Bilirkişinin Yetkisizliği ve Hukuka Aykırılık
Ekrem İmamoğlu’nun avukatları tarafından yapılan suç duyurusunda, S.B’nin bilirkişi olarak atanabilmesi için gerekli meslek odası kaydının ve Adalet Bakanlığı’na bağlı resmi sicil kaydının bulunmadığı vurgulandı. Bilirkişilik Yönetmeliği’ne göre, bir kişi yalnızca uzmanlık alanındaki konularda bilirkişi olarak görevlendirilebilecekken, S.B’nin bu kuralları ihlal ederek İmamoğlu’nu ihale süreçlerinden sorumlu göstermek gibi hukuka aykırı işlemler yaptığı ileri sürüldü. Bu raporların, hukuki nitelendirme yaparak suç işlemek anlamına geldiği ifade edildi.
İETT Yetkilisinden İkinci Suç Duyurusu
İBB ile birlikte, İETT Satın Alma Dairesi Başkanı Taşkın Ilıca da S.B hakkında bir suç duyurusunda bulundu.
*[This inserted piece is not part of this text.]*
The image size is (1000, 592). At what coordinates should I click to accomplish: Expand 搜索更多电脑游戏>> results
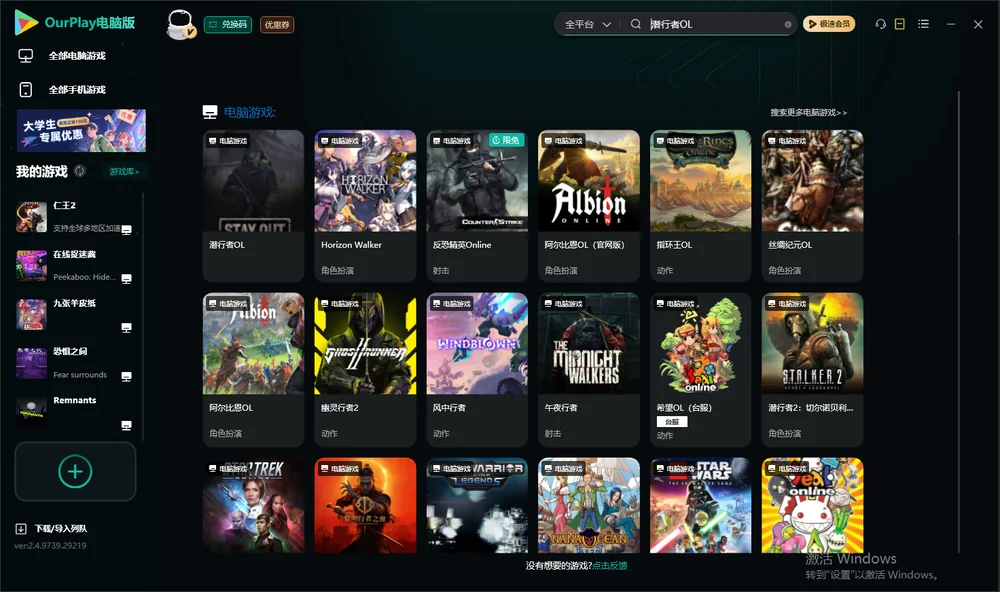tap(808, 112)
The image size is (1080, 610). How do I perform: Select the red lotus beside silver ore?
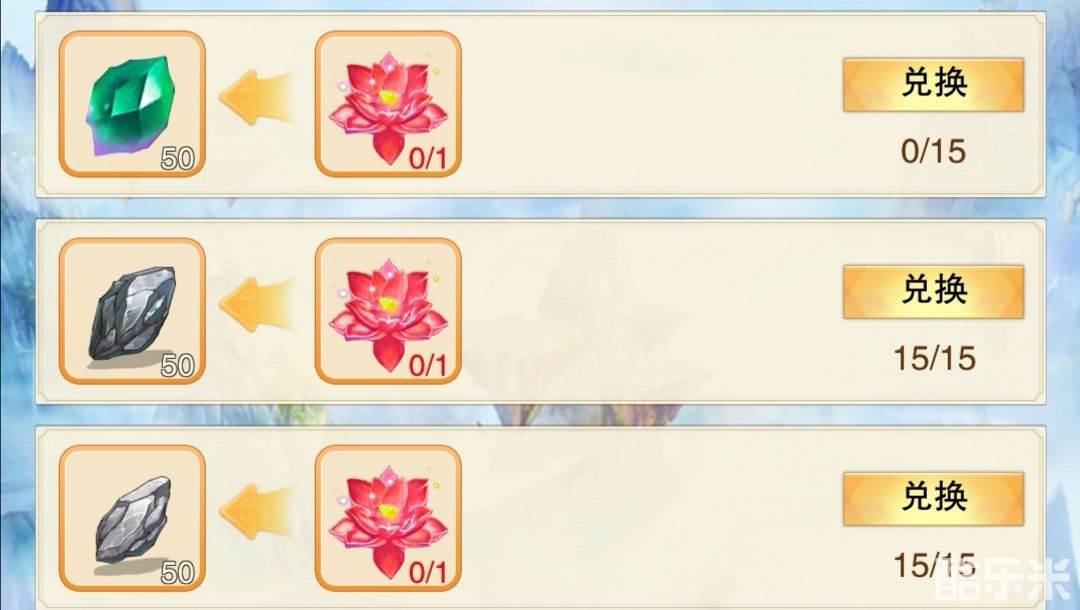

Ilıca, S.B’nin Kamu İhale Kanunu’na aykırı hareket ettiğini, yetkinliği olmadan bilirkişi olarak görev yaptığını ve raporlarında gerçeğe aykırı değerlendirmelerde bulunduğunu belirtti.
İmamoğlu’nun Soruşturması ve Basın Toplantısı
Ekrem İmamoğlu, 27 Ocak’ta düzenlediği “Turpun Büyüğü” başlıklı basın toplantısında, sürekli olarak bilirkişi olarak atanan S.B’nin hukuka aykırı raporlarını ve işlemlerini kamuoyuna açıklamıştı. İmamoğlu, açıklamalarının ardından hızla soruşturma başlatılması üzerine “terör savcısı” tarafından ifadeye çağrılmıştı.
Halk TV‘de yayımlanan telefon görüşmesinin ardından ise, S.B ile yapılan telefon görüşmesinin gündem olmasıyla birlikte kanalın Genel Yayın Yönetmeni Suat Toktaş da tutuklanmıştı.
İmamoğlu ve İBB Yetkililerinin Görüşleri
İmamoğlu ve İBB yetkilileri, söz konusu bilirkişi raporlarının taraflı ve hukuk dışı olduğunu, bu raporların adil yargılamayı etkilediğini savunarak, sürecin doğru şekilde sonuçlanmasını talep ediyorlar.